I was browsing on Amazon the other day and made a discovery. There’s a company in China ripping off classic fetish designs and making latex clothes at hugely discounted prices. Exact copies of famous designs for half the price! Not only that, but they’re also selling some really freaky deaky pervy shit. Type ‘bondage latex catsuit’ into Amazon’s search and see what I mean for yourself.
I have mixed feelings about it. On the one hand I think it’s awesome that latex has become so popular that a mass production factory thinks it’s worth ripping off. On the other hand, I see this as the end of an era. It’s gone mainstream.
Latex is a peculiar fabric. Sweaty and hot, you either love it or you hate it. There are some people who take the love of latex to extremes. It is so compelling they have double lives, indulging in their latex driven fantasies in secret. Most of these fetishists are men. Women like it too, but men tend to be the ones that really get off on it. They love the way it smells and the way it feels- given half a chance they will rub their face in it, huffing its powdery scent like a drug. I am not that into latex. I like the way it looks- shiny and modern- and in the 90s there was something about this taboo fabric which felt dangerous and decadent.
I first got into the latex fashion business when I was 16. I worked for a classy little boutique in Hammersmith near my school called She N Me, where I could dress in latex catsuits and 6 inch spike heels all day long. A dream come true. Most of the time the shop was quiet, but about three times a day the bell would ring and I would put down my Skin Two Magazine to help elderly gentlemen squeeze into latex dresses. I would make them tea and we would try on shoes together, and talk about sex toys. One time I found a man old enough to be my grandfather attempting to violate a mannequin. I caught him with a hand up her latex skirt, frantically rubbing at her Barbie bump. I thought it was hilarious- titillated by this desperate display of perversion.

In 1995 I was blown away by a latex fashion show I saw at the Skin Two Rubber Ball- the annual party thrown by my favorite Magazine- it showcased the ultimate fetish fashion. House of Harlot was the outstanding designer I saw that night who broke all the rules. They made colorful, unique and beautifully fitted clothes- totally different from the repetitive, boring, black, badly fitting sausage dresses which seemed so popular. The show had humor- an element sadly missing from most of the fetish scene in the 90s. It inspired me.

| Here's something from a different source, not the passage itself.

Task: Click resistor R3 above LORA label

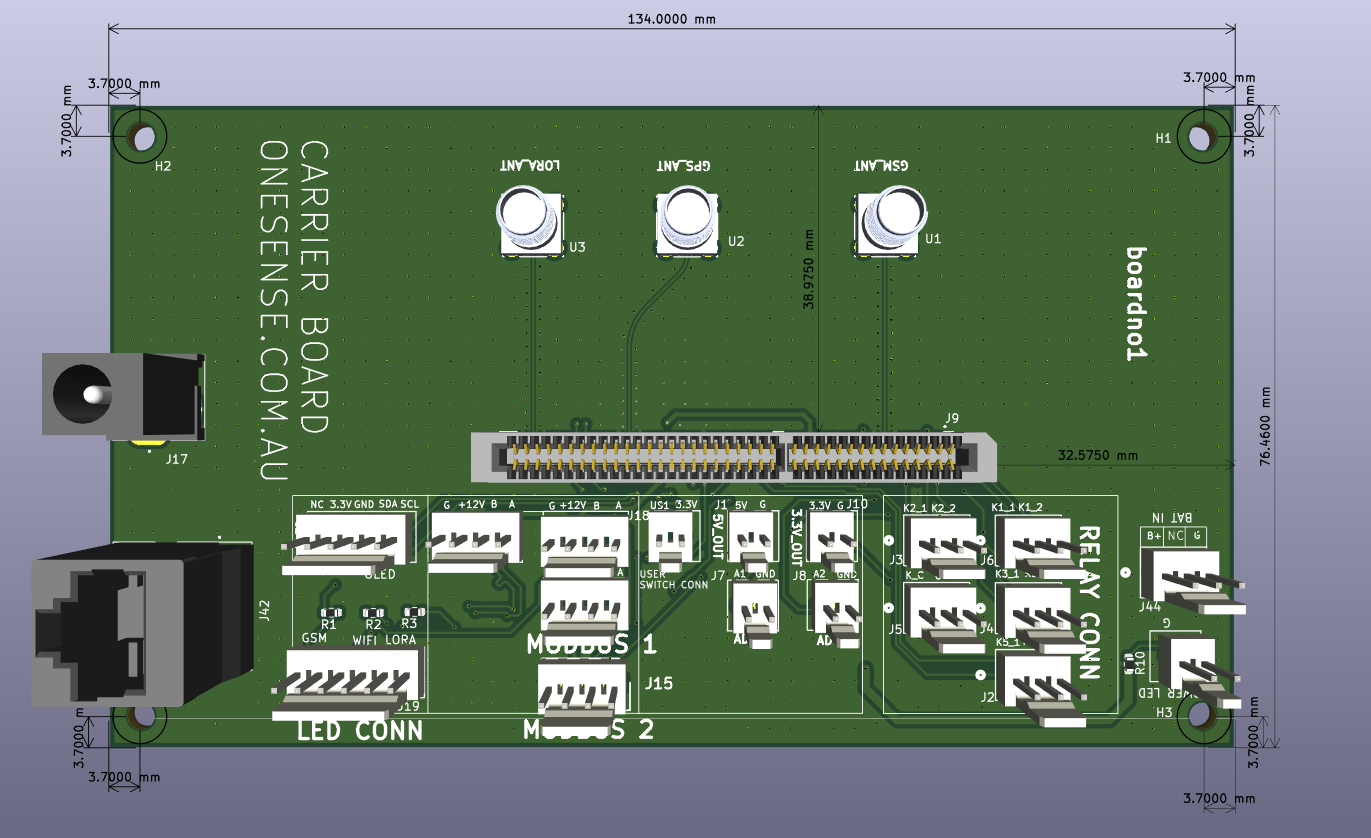Action: click(x=410, y=611)
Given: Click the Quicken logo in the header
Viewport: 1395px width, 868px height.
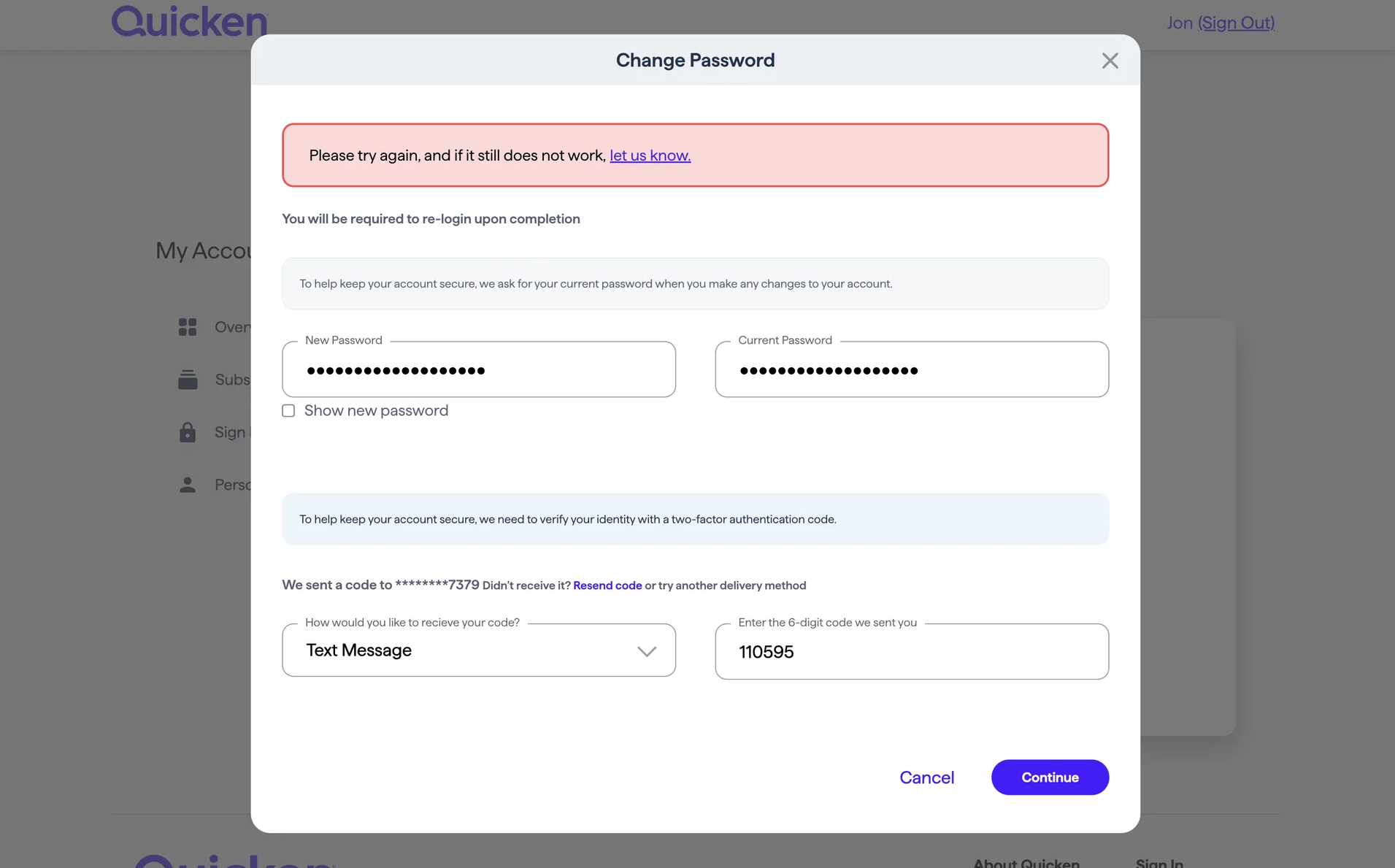Looking at the screenshot, I should point(190,22).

I started to design latex clothes myself when I finished college. I left East London University in 1996 with a BA (hons) in Fine Art and all the desire to actually make art sucked out of me. I didn’t know what I wanted to do with my life. I had been dabbling in styling and modelling, appearing on flyers for clubs and helping backstage at fashion shows. At a shoot the photographer has asked me: “What’s your next move, Polly? You seem creative.”
“I want to be a fetish fashion designer,” I said, full of confidence.

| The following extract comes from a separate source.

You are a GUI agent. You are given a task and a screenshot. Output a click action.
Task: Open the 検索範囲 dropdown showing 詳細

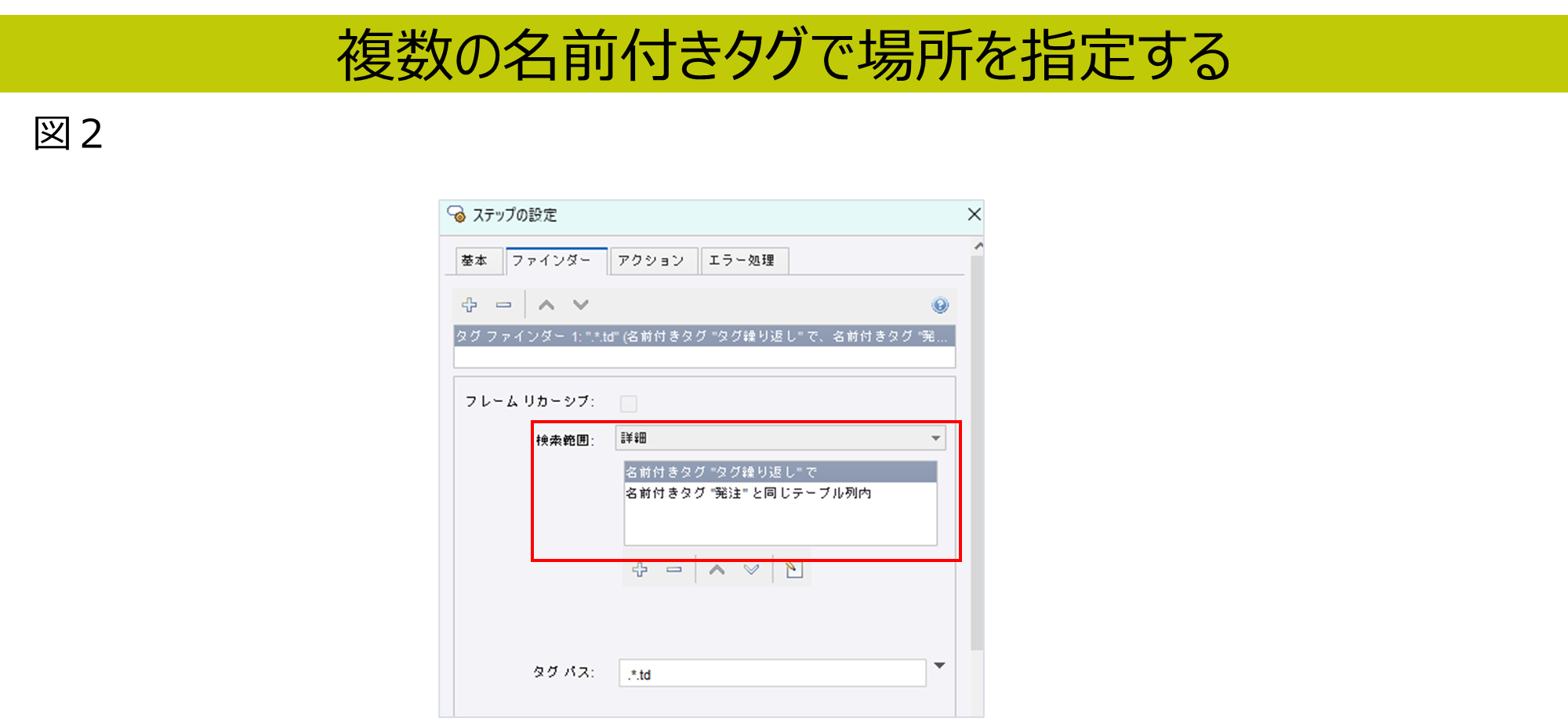pyautogui.click(x=780, y=438)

He was the right person to mention this dream to, because his girlfriend happened to have a latex fashion label, and was looking for an assistant. She couldn’t afford to pay me, but I followed her around watching what she did, and in the evenings I would stay and practice in her studio. It would be a real job once I could make clothes good enough to put on a hanger in the store. I was unemployed at the time, so working for free and learning a skill was better than sitting on my ass all day doing nothing. Fashion made sense to me in a way that painting didn’t anymore. Latex was so modern and exciting. Long before the days of ‘The Matrix’, when Lady Ga Ga was just a little girl in third grade, we were creating fashion in a fabric that nobody had really seen before. It had the potential for accentuating skin tight curves in sweeping, graceful lines, looking elegant and tailored. Or by adding studs and zippers, it could be punk rock- like something from the famous Vivian Westwood store ‘Sex’. Most interesting to me were the bizarre inflatables, accentuating shoulders or breasts with cartoonish silhouettes. It felt rebellious and new- territory to be conquered.
And now it’s available on Amazon from a production line in China. I feel like having a funeral for an era which is passed. It’s the end of the age of edgy fetish latex.